Comparative effects of efaroxan and beta-carbolines on the secretory activity of rodent and human beta cells.

The pancreatic beta-cell expresses an imidazoline-binding site that is involved in the regulation of insulin secretion. This site is pharmacologically atypical in comparison with the I(1) and I(2) sites described in other tissues, and it has been classified as I(3). The structural requirements for binding of ligands to the I(3) site have not been fully defined, although a range of synthetic I(3) ligands have been characterized in functional terms.

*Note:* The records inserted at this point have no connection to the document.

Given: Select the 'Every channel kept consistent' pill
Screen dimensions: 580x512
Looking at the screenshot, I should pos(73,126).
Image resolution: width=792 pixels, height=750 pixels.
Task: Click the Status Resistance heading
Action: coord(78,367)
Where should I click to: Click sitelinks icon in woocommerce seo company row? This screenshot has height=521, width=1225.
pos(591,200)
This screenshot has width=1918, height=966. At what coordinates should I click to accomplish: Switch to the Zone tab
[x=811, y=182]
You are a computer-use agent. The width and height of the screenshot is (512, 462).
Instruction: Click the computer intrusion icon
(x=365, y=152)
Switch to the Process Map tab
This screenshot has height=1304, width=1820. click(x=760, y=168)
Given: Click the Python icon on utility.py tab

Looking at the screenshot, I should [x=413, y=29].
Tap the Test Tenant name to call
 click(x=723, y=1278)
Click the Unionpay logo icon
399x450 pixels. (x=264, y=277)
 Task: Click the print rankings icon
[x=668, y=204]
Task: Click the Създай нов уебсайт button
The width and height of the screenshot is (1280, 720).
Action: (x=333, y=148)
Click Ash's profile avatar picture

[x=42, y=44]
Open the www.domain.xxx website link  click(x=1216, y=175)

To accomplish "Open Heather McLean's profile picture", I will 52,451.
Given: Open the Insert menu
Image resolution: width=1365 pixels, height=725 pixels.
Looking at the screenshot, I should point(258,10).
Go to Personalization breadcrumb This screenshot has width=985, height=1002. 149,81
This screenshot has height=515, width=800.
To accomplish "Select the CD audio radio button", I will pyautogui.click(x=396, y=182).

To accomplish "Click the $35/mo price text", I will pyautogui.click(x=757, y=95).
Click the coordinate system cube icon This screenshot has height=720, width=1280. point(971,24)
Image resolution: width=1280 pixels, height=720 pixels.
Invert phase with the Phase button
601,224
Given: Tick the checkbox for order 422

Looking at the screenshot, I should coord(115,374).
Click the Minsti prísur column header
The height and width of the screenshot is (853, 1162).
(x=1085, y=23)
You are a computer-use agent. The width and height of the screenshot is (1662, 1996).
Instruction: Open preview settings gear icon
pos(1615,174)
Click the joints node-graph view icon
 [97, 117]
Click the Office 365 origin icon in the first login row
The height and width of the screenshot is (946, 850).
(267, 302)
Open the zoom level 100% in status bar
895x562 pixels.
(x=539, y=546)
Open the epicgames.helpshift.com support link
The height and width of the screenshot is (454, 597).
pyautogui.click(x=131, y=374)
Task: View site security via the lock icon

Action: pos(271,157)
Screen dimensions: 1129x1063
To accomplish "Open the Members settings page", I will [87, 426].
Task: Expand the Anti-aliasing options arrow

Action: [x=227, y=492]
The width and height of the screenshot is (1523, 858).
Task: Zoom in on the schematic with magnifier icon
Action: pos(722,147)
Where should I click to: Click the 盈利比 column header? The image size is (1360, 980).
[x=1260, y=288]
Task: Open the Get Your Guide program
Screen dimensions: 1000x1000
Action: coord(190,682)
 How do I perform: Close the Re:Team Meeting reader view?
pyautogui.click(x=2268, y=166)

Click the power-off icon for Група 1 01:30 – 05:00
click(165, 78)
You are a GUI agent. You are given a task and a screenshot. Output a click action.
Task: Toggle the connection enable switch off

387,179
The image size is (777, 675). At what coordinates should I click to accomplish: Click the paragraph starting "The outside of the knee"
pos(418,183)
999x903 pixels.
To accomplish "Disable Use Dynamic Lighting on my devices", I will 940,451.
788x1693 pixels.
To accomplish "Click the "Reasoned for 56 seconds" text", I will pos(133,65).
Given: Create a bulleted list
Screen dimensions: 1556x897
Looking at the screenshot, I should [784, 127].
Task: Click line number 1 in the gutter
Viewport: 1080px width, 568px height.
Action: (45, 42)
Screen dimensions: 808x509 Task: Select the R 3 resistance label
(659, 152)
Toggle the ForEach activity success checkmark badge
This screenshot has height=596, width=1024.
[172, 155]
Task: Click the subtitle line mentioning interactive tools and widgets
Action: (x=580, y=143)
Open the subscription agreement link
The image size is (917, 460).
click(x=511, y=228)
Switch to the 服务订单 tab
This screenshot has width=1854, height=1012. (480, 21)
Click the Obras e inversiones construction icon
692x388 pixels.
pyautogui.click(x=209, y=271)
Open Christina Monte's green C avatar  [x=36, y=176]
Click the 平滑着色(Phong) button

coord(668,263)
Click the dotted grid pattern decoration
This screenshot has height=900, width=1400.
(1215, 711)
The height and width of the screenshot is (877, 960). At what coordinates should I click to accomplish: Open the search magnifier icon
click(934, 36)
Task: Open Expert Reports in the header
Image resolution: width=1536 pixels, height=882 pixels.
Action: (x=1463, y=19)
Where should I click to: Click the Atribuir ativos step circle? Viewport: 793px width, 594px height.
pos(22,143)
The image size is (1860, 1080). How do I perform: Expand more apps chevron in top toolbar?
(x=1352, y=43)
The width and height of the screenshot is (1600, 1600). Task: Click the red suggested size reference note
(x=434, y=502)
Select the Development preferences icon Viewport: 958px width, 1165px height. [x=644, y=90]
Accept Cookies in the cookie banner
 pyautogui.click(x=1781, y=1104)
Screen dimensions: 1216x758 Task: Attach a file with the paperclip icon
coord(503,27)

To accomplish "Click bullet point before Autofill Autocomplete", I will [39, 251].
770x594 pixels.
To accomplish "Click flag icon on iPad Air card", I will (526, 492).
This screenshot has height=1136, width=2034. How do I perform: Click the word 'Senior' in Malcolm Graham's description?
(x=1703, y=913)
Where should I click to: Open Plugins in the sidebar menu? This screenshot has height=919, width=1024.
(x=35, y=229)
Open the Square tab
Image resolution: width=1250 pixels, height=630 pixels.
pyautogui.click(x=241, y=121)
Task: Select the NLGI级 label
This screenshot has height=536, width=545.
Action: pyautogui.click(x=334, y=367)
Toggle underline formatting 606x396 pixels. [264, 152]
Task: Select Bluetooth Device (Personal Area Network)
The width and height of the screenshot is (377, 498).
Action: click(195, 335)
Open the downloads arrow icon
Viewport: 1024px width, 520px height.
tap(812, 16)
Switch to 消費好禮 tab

Evidence has been presented that an endogenous I(3) ligand may exist, because extracts of brain contain an active principle that stimulates insulin secretion in a manner consistent with the involvement of I(3) sites. The active component has not been identified but has been equated with the long-sought clonidine displacing substance (CDS) that is proposed as the endogenous ligand for imidazoline-binding sites. Recent evidence has indicated that one active component of CDS may be a beta-carboline, but it is not known whether beta-carbolines can stimulate insulin secretion. Thus, we have studied the effects of beta-carbolines on insulin secretion and cytosolic Ca(2+) levels in rodent and human islet cells. The results reveal that harmane, pinoline, and norharmane cause a dose- and glucose-dependent increase in insulin secretion but show that this response differs in a number of ways from that elicited by the well-characterized I(3)-agonist, efaroxan. Thus, beta-carbolines represent a new class of insulin secretagogues, although it remains unclear whether their action is mediated solely by I(3) sites in the beta cell.